== DIRECTIONS ==
State how many lines in the listing below hold "resolution", with no other words.

'''

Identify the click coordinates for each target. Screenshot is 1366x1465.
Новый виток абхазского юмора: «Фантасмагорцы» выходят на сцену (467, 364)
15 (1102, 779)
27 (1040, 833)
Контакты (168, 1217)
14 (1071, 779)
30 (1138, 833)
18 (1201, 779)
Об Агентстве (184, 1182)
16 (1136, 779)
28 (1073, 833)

'''
'''

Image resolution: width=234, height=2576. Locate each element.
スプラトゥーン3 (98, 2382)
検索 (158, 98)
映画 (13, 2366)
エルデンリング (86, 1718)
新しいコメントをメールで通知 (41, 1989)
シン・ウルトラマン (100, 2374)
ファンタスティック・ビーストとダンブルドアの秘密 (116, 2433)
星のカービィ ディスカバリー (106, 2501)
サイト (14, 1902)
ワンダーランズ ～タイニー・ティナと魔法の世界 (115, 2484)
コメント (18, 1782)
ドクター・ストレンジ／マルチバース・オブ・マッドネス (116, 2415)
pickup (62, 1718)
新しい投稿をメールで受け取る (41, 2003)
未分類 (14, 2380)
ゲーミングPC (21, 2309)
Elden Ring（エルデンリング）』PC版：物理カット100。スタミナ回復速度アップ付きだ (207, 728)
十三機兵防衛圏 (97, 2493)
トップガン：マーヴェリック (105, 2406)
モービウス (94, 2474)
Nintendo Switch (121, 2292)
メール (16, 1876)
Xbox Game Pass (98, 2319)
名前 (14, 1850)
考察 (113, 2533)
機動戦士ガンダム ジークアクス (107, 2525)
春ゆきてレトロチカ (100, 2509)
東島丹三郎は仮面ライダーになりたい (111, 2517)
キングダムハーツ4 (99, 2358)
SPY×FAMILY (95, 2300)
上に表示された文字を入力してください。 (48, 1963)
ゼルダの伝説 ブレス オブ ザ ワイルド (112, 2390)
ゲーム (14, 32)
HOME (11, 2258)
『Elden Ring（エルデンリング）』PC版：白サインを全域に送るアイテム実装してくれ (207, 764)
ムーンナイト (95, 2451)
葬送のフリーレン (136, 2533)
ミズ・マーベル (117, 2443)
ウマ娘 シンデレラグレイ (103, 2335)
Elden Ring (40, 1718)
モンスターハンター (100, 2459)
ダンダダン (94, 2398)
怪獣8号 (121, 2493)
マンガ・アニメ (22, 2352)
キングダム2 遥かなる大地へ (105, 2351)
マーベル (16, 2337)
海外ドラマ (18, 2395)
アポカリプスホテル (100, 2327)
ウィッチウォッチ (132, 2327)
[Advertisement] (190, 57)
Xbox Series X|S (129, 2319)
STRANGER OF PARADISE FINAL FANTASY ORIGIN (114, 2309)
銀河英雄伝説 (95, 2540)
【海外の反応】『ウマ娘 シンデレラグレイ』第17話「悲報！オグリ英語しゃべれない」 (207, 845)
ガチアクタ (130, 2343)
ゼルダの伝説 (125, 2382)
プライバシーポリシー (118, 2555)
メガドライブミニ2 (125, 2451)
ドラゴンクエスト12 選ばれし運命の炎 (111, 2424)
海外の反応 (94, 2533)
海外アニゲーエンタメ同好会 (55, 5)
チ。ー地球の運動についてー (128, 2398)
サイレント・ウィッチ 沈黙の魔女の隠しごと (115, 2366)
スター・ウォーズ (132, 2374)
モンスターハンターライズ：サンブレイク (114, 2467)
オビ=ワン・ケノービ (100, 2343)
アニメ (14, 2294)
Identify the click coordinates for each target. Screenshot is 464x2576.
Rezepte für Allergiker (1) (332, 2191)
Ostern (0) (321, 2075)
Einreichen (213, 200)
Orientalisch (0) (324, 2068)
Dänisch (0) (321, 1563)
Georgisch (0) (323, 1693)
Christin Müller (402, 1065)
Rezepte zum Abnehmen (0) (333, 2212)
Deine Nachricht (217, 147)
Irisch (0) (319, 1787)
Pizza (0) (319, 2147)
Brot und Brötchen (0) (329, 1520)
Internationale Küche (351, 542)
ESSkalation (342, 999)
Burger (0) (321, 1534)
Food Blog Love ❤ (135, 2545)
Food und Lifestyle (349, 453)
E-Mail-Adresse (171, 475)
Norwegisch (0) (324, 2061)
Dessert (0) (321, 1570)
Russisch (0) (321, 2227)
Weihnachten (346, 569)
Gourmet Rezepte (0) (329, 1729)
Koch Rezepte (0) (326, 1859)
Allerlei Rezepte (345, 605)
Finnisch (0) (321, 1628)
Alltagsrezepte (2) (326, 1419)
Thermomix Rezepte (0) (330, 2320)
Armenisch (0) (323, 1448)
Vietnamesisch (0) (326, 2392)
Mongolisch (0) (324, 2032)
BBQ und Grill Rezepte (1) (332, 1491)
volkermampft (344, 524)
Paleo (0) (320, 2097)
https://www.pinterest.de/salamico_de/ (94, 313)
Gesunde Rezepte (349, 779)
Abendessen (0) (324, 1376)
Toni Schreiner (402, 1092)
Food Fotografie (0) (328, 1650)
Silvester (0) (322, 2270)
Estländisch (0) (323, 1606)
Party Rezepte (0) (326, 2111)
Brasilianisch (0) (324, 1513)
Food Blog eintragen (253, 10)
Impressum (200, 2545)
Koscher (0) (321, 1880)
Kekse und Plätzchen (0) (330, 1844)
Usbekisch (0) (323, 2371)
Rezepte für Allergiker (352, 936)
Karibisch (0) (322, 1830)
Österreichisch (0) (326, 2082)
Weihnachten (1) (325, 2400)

'''
'''

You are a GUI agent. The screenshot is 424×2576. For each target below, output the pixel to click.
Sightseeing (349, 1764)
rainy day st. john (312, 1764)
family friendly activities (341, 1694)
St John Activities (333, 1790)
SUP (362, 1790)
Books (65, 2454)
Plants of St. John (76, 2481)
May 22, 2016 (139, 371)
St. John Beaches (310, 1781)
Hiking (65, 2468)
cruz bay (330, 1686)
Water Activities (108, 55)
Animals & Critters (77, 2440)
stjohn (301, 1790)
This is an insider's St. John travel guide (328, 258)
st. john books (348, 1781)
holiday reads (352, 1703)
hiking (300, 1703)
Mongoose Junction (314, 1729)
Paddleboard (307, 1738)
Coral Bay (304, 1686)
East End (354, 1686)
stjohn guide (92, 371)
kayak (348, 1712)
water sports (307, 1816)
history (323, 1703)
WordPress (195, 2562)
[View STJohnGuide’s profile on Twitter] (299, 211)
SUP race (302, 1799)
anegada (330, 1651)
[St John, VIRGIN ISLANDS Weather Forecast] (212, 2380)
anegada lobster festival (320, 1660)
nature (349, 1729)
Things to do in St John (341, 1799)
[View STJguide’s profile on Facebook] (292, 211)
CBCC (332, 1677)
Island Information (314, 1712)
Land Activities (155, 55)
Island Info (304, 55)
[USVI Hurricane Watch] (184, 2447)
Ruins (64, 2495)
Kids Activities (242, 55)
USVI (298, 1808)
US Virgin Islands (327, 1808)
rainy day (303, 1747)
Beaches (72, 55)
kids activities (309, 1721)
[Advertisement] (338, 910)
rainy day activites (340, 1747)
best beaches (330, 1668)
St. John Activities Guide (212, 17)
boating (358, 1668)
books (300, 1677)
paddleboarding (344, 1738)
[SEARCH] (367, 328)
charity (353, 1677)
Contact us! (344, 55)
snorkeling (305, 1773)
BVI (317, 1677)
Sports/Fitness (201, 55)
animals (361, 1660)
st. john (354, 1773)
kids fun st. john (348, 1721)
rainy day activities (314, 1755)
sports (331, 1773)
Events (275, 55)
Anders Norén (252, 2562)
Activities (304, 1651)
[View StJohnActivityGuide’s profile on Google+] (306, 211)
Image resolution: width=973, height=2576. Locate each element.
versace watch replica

'''

== SOLUTION TO THIS TASK ==
2